J’ai pris beaucoup de plaisir à participer à l’activité de Plan International Belgique et Canon. C’était une super expérience qui m’a ouvert les yeux sur de nouvelles solutions, mais aussi sur certains problèmes. J’ai apprécié d’utiliser la photo pour provoquer la réflexion. Observer et comprendre le fonctionnement d’une ville à travers des photos, c’est un projet magnifique.

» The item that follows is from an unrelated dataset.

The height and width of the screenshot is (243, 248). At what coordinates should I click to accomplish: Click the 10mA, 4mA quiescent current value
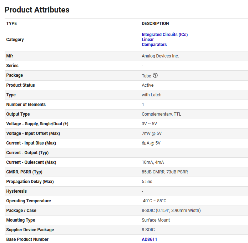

Pauline, 15 ans. Photo: Plan International/Bea Uhart

Quinty, 16 ans

La photo, c’est ma passion, un vrai outil de développement personnel. À travers mes photos, je montre aux gens comment je vois le monde. Et comment j’aimerais changer certaines choses ou au contraire, les mettre en valeur. L’opinion des autres est très importante pour moi. Je suis moi-même très ouverte d’esprit, et ouverte aux opinions d’autrui. Si j’ai tenu à participer à ce projet enrichissant, c’est justement pour découvrir et apprécier le point de vue des autres. J’espère en tirer des leçons de vie intéressantes. J’ai appris à mieux connaître la caméra. Et Bruxelles, bien entendu.

Quinty, 16 ans. Photo: Plan International/Bea Uhart

Rimsha, 16 ans

Derrière chaque photo se cache une histoire. C’est pourquoi je suis passionnée par la photo. J’avais envie de faire partie de ce projet pour faire le plein de nouvelles connaissances avec les ambassadeurs de Canon. Et j’ai effectivement beaucoup appris: comment stopper certains effets dans une photo, par exemple, rien qu’en jouant sur les effets de lumière et en adaptant certains paramètres.

Rimsha a aussi prononcé le discours d’ouverture de la soirée du Girls Summit, en partageant un témoignage personnel et un message fort pour les filles.

Rimsha, 16 ans. Photo: Plan International/Bea Uhart

Romane, 15 ans

Ma passion pour la photo et le volet social du projet ont constitué une grande source d’inspiration tout au long du projet. J’ai appris à utiliser un appareil photo professionnel et à transmettre un message à travers une photo. J’ai pris conscience de pas mal de choses et aujourd’hui, j’aimerais à mon tour informer d’autres sur les causes et les conséquences de l’insécurité dans les villes.

Romane a pris la place de Brieuc de Meeûs en tant que directrice de la STIB lors du Girls Takeover, à l'occasion de la Journée Internationale de la Fille.

Romane, 15 ans. Photo: Plan International/Bea Uhart

Yaara, 15 ans

J’étais très motivée par le projet mis sur pied par Plan International Belgique, en collaboration avec Canon. Nous avons pu faire passer via la photographie un message sur la place des femmes dans notre société et sur les solutions pour améliorer la position des filles/femmes. Grâce à ce projet, j’ai acquis des techniques pour réaliser de bonnes photos, faire passer une émotion par la photo, transmettre un message et raconter une histoire. Nous avons appris aussi à aborder les gens en rue et à les interviewer.

Yaara, 15 ans. Photo: Plan International/Bea Uhart

Yousri, 17 ans

J’ai participé à ce projet pour plusieurs raisons. Tout d’abord, en tant que Bruxellois, j’aimerais changer beaucoup de choses ici. Ensuite, ce projet a une dimension politique, ce qui m’intéresse beaucoup. Enfin, je suis fan de photographie! J’ai découvert et acquis énormément de compétences au cours du projet. Comment réussir une photo, par exemple, et comment utiliser de manière optimale toutes les fonctionnalités d’un appareil photo. Je parviens mieux aussi à transposer mes pensées en mots et j’ai pris confiance en moi.